### MATERIAL FOR THIS EXERCISE ###

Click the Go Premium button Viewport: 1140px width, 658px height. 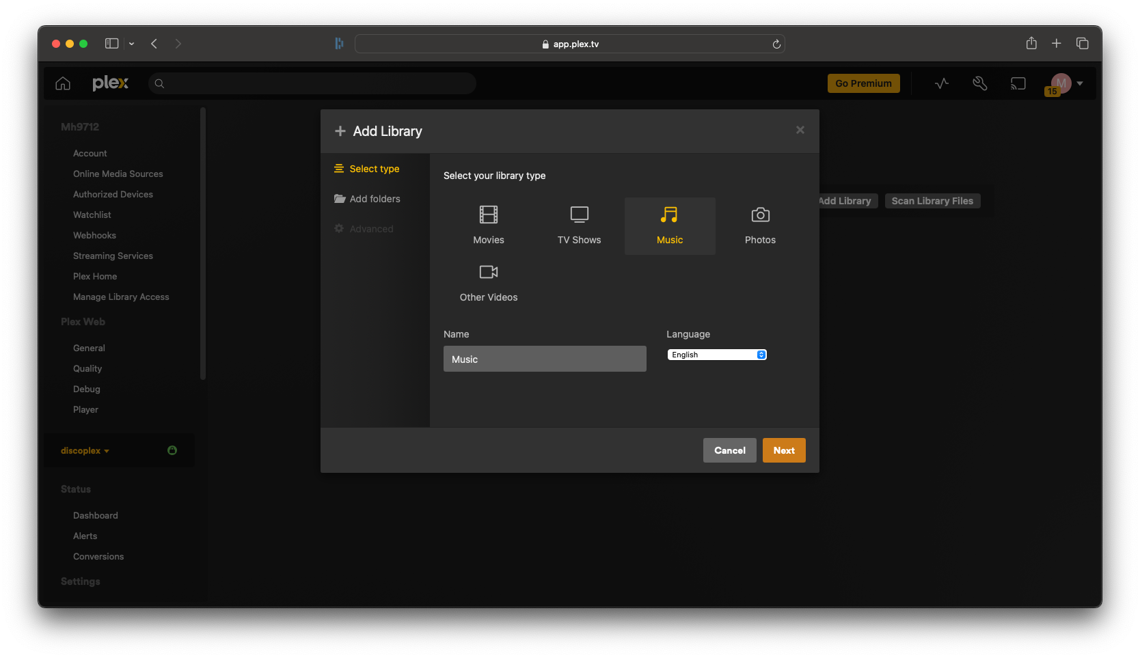pos(863,83)
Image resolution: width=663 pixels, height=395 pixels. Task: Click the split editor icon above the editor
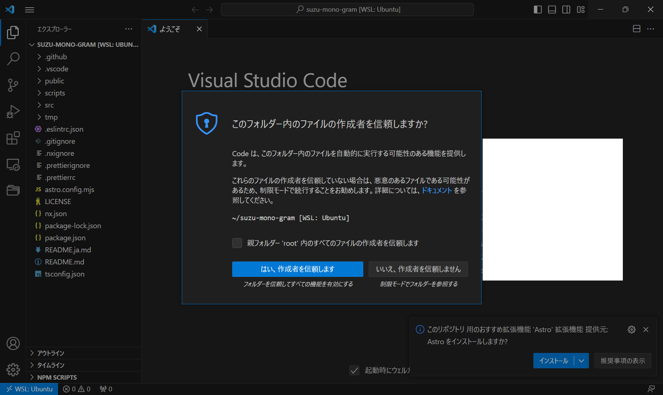coord(636,29)
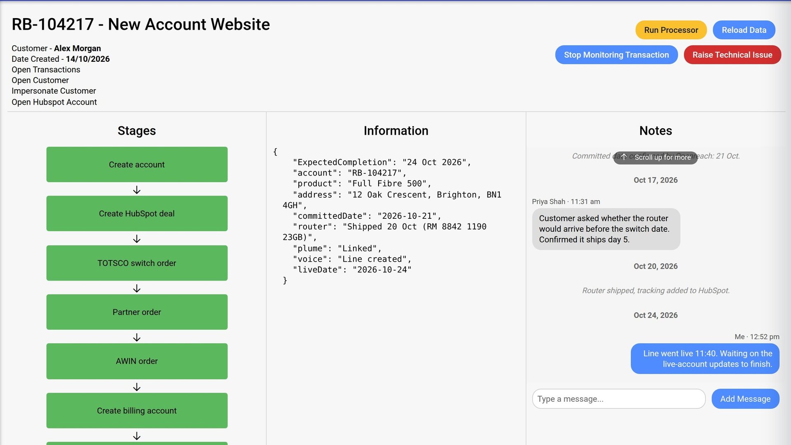
Task: Click the Run Processor button
Action: coord(671,30)
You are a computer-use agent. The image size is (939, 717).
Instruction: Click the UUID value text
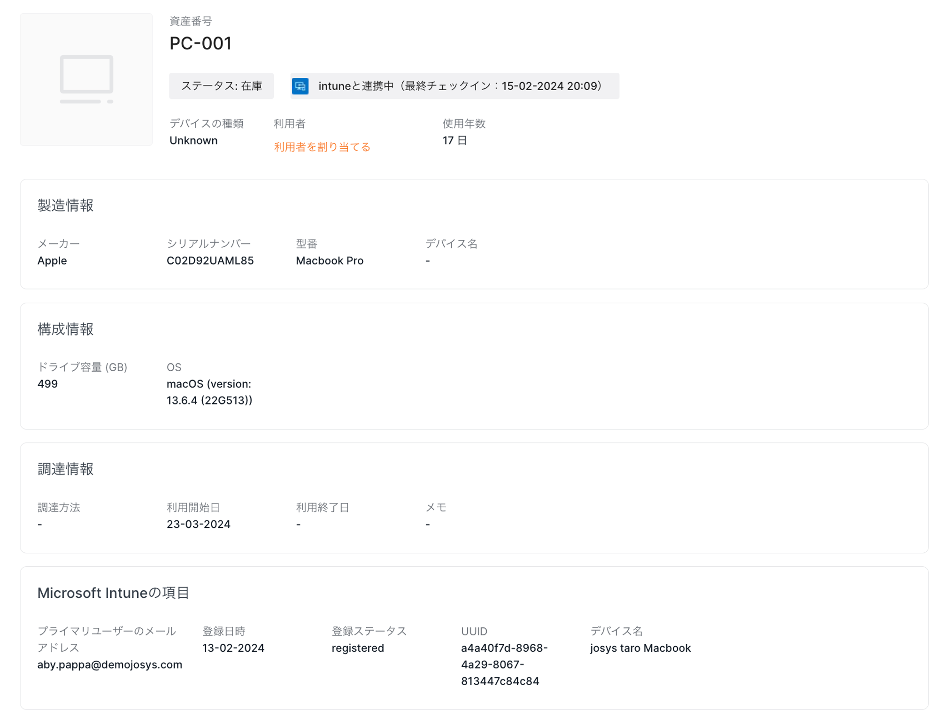[x=503, y=664]
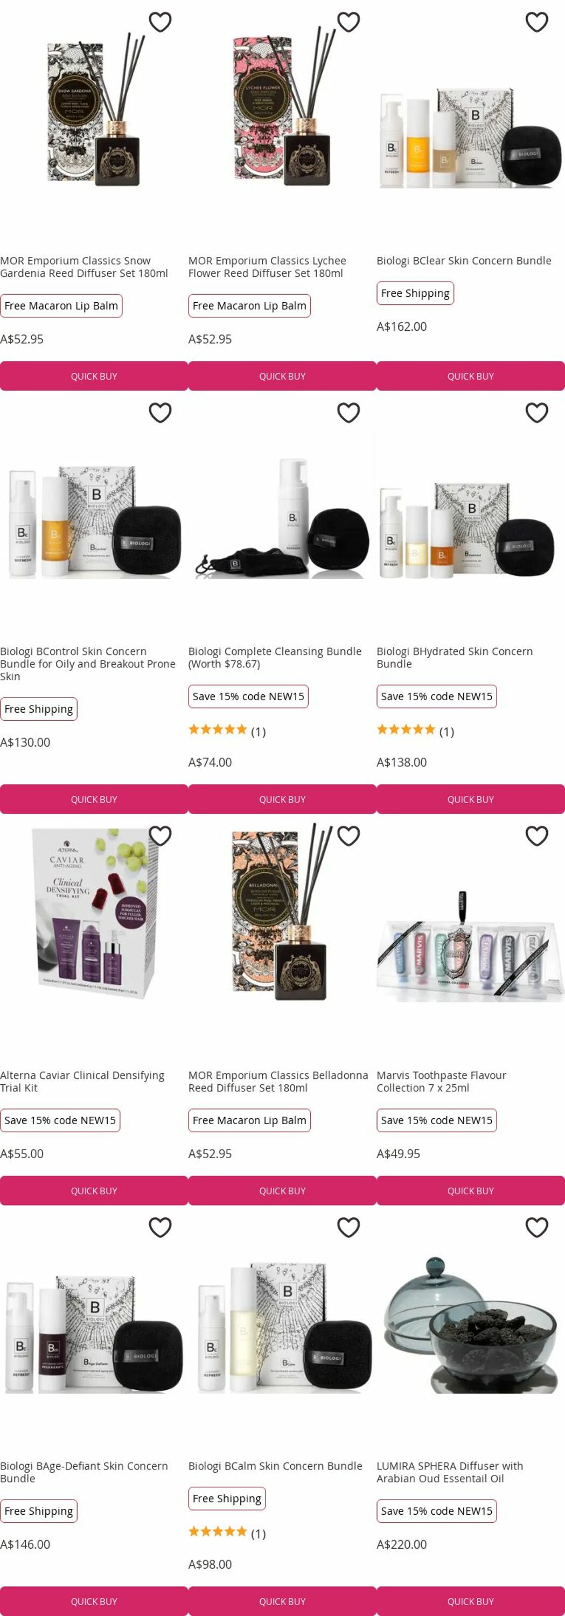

###

▶ [OBJECTIVE]: Rewrite the records from the line containing "Image resolution: width=663" through the end, replacing "Instruction" with "Command" and keeping everything else the same. Omit the pictures.

▶ [RESULT BELOW]:
Image resolution: width=663 pixels, height=395 pixels. Task: Click the split editor icon above the editor
coord(636,29)
Task: Click the Run Processor button
Action: coord(671,30)
You are a computer-use agent. The image size is (939, 717).
Command: Click the UUID value text
[x=503, y=664]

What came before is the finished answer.